Fermionic CFTs from topological boundaries in abelian Chern-Simons theories

TL;DR

This paper constructs fermionic conformal field theories from bosonic abelian Chern-Simons theories by imposing topological boundary conditions, revealing new fermionic symmetries and classifications relevant to supersymmetric models.

Contribution

It introduces a method to derive fermionic CFTs from bosonic topological theories, including fermionic generalizations of code CFTs and classifications of boundary conditions for supersymmetric cases.

Findings

Fermionic CFTs can be obtained from bosonic abelian Chern-Simons theories.

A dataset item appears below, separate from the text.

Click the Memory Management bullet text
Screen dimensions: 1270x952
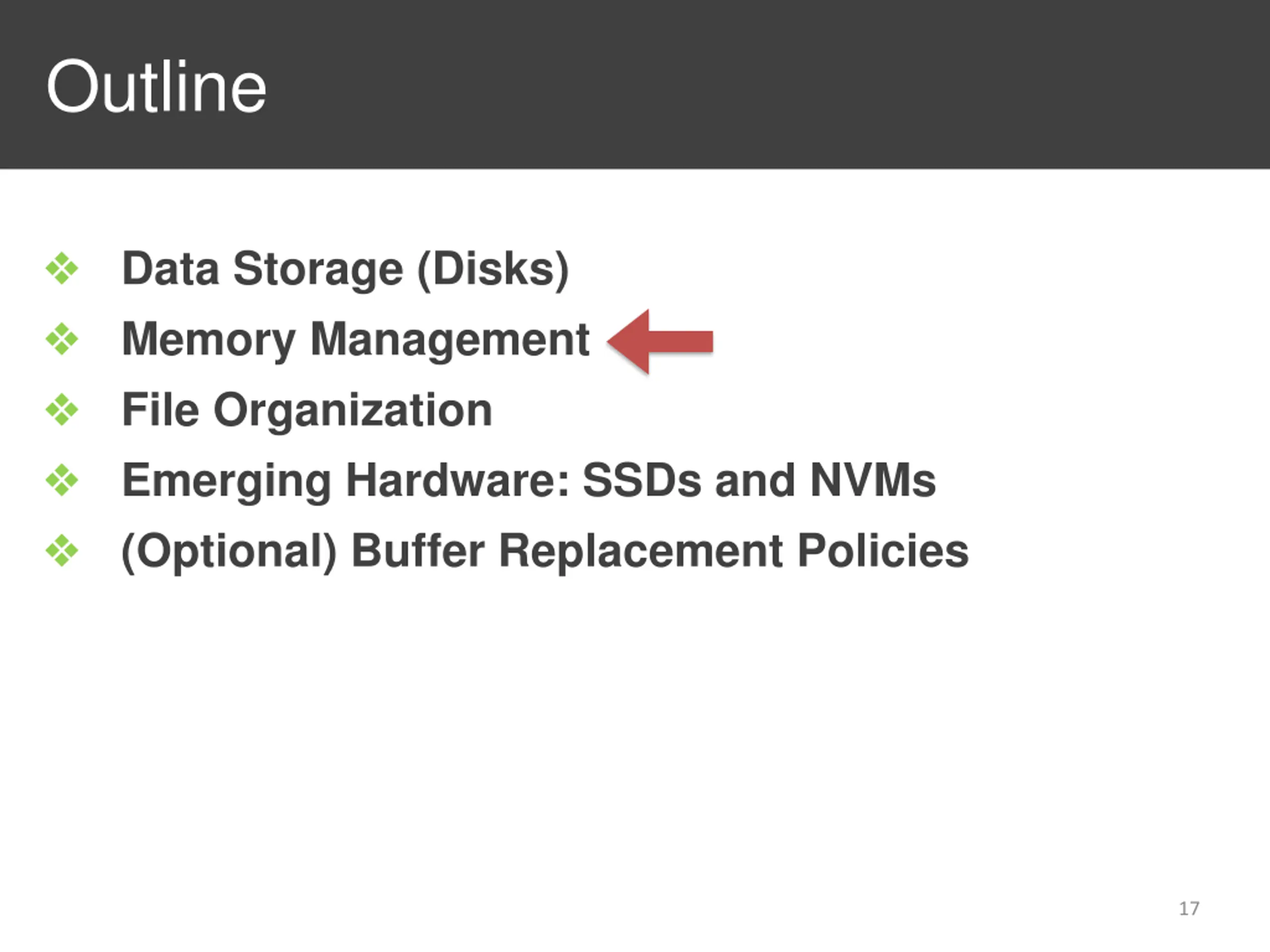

The approach yields fermionic CFTs with affine Lie algebra symmetries.

Classification of boundary conditions leads to supersymmetric fermionic CFTs.

Abstract

A quantum field theory is referred to as bosonic (non-spin) if its physical quantities are independent of the spacetime spin structure, and as fermionic (spin) if they depend on it. We explore fermionic conformal field theories (CFTs) that emerge from bosonic abelian Chern-Simons theories, playing the role of a symmetry topological field theory, by imposing topological boundary conditions. Our construction includes the fermionic generalization of code CFTs. When the Chern-Simons theory is associated with the root lattice of a simply laced Lie algebra, this approach yields a fermionic CFT with a level-one affine Lie algebra symmetry. As an application, we consider the Chern-Simons theories corresponding to a class of supersymmetric vertex operator algebras studied by Johnson-Freyd and classify their fermionic topological boundary conditions that give rise to supersymmetric CFTs.